Stored data:

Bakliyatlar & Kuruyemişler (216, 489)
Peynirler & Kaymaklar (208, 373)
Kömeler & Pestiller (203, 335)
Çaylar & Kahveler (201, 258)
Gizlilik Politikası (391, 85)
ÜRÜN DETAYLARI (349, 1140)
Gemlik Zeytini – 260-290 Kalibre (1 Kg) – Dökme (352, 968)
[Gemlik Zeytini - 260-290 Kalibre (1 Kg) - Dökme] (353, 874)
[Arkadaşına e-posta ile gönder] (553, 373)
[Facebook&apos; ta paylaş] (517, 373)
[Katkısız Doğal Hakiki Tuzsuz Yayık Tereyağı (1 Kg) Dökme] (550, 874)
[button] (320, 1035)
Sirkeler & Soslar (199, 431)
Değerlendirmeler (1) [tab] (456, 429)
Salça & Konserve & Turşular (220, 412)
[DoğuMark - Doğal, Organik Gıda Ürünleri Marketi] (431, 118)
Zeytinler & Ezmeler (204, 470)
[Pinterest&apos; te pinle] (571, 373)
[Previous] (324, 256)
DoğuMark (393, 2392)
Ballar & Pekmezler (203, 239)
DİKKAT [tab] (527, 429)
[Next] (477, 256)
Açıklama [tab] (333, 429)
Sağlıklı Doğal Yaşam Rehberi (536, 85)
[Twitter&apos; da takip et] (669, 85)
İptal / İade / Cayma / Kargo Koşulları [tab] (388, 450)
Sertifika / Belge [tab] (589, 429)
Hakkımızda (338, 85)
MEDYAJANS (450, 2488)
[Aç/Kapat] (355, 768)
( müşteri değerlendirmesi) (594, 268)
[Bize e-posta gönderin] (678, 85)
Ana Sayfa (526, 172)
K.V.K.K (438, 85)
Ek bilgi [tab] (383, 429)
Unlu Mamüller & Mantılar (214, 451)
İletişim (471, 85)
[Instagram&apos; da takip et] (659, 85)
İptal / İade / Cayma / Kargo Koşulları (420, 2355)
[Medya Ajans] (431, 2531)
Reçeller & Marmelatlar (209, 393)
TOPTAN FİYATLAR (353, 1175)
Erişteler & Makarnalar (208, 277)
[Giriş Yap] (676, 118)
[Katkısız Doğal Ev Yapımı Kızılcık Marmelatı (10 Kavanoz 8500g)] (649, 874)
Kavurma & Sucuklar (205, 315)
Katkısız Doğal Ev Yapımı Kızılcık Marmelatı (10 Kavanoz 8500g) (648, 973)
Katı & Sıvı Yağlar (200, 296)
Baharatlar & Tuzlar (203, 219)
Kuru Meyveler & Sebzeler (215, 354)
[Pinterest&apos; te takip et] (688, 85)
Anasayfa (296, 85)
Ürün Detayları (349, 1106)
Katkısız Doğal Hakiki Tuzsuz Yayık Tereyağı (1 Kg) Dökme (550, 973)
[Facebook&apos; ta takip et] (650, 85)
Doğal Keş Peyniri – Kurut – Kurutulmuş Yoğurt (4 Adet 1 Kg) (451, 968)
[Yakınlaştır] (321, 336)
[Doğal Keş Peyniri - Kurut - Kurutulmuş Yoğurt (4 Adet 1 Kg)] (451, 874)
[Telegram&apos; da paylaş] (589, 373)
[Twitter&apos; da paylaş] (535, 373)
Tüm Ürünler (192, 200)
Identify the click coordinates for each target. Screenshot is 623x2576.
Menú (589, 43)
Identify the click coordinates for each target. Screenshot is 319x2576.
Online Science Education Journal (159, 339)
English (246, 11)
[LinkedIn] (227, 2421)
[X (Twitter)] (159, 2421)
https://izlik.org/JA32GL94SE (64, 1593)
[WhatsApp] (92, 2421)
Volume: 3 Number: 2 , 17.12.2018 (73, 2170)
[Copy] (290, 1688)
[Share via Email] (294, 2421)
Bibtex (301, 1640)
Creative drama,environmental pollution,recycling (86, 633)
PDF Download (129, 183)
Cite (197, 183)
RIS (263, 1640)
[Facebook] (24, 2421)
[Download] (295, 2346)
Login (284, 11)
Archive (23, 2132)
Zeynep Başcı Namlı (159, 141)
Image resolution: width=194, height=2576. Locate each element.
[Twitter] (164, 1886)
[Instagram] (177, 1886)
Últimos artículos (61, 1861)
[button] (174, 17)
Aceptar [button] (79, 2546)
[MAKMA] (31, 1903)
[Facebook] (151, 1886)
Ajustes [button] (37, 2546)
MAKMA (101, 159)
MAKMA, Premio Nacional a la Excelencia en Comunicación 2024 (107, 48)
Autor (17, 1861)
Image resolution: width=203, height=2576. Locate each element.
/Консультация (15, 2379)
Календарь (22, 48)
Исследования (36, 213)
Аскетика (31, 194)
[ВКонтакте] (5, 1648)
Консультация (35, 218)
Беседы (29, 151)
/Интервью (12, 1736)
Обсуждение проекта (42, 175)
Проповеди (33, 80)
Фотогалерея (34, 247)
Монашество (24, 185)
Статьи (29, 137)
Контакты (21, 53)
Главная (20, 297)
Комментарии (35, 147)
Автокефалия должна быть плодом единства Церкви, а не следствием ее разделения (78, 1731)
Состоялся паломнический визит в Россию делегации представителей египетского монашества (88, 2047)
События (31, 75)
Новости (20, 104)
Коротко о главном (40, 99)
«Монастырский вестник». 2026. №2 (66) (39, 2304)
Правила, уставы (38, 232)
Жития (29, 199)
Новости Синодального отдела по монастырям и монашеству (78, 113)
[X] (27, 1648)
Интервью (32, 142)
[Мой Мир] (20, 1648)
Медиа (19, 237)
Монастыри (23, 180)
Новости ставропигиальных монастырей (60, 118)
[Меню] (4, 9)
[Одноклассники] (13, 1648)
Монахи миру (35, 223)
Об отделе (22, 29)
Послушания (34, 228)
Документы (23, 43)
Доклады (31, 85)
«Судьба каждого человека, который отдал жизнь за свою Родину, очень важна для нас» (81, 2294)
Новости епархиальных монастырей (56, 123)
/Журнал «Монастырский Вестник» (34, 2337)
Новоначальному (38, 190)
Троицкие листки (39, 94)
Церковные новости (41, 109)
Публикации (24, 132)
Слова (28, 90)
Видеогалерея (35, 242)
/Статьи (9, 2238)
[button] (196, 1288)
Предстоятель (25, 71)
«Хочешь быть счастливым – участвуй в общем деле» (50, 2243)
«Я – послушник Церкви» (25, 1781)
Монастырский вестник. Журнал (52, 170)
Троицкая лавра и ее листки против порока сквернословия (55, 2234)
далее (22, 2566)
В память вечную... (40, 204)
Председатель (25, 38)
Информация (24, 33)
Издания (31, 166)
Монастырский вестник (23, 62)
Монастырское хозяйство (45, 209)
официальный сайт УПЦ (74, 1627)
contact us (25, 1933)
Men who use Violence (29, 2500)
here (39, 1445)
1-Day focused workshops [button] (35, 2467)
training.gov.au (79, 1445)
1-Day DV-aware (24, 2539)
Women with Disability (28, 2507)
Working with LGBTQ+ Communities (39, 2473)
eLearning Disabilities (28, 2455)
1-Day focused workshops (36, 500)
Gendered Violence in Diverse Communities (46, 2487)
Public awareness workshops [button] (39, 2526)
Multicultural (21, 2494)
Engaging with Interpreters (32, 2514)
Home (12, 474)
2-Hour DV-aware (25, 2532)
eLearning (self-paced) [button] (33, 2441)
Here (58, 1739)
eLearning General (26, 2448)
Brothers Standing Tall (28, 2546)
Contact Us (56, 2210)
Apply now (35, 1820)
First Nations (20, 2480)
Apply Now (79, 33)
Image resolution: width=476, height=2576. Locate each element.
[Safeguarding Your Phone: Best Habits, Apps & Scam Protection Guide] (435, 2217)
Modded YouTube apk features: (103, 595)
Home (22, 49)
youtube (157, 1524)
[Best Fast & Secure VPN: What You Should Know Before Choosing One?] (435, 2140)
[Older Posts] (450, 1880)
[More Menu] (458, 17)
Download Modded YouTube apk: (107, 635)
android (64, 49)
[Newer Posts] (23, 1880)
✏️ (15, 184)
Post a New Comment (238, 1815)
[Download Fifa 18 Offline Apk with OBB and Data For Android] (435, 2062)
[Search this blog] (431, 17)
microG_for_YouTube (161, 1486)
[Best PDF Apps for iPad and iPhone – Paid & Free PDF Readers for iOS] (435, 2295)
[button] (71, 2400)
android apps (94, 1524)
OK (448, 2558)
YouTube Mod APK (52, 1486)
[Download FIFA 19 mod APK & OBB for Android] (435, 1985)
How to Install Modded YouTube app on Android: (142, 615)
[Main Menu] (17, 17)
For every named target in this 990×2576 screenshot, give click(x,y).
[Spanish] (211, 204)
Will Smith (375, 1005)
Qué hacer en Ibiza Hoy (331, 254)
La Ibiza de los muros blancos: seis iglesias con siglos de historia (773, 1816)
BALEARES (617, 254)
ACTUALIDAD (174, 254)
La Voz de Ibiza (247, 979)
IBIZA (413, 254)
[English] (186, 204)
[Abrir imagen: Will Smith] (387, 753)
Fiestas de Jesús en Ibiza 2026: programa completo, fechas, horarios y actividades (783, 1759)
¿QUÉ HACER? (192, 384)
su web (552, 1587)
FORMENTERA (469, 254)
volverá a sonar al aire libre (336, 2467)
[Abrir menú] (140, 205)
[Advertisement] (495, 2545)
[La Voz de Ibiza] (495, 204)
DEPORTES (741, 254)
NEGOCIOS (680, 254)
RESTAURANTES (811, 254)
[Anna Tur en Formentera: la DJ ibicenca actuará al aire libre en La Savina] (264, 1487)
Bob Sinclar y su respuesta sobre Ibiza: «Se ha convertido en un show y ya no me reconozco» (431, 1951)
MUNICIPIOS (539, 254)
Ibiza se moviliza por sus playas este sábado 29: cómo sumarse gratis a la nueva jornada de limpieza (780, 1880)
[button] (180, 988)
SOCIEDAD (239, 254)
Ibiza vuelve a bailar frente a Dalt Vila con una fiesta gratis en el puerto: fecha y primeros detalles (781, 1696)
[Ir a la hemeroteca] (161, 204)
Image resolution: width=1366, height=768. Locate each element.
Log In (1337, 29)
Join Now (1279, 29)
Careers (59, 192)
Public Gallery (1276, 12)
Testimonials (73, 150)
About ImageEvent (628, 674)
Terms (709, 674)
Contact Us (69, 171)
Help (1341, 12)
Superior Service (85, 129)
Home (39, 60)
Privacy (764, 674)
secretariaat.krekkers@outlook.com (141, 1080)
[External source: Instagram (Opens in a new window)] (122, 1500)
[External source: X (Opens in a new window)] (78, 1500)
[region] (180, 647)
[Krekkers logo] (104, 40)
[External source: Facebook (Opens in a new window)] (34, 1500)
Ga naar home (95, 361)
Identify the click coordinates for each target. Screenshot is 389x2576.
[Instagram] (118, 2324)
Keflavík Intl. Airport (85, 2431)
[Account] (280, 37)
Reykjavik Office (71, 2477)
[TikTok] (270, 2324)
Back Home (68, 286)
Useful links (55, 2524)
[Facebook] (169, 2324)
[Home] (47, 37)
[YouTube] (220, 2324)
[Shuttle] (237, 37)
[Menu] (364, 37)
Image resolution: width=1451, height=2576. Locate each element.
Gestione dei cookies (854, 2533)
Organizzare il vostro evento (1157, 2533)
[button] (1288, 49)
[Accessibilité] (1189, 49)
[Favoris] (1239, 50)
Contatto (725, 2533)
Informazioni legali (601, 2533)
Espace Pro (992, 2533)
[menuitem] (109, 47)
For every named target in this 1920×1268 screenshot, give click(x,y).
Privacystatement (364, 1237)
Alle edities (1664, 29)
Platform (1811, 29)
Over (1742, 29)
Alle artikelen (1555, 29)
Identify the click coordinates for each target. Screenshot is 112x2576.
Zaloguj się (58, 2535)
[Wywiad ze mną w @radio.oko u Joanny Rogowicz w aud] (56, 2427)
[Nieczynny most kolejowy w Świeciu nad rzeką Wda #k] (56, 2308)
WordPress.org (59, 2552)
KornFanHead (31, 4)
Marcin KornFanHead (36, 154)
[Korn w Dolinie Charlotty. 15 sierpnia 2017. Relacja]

Work instructions: The answer should be only the number of lines in the data that include "Peyniri".

Task answer: 2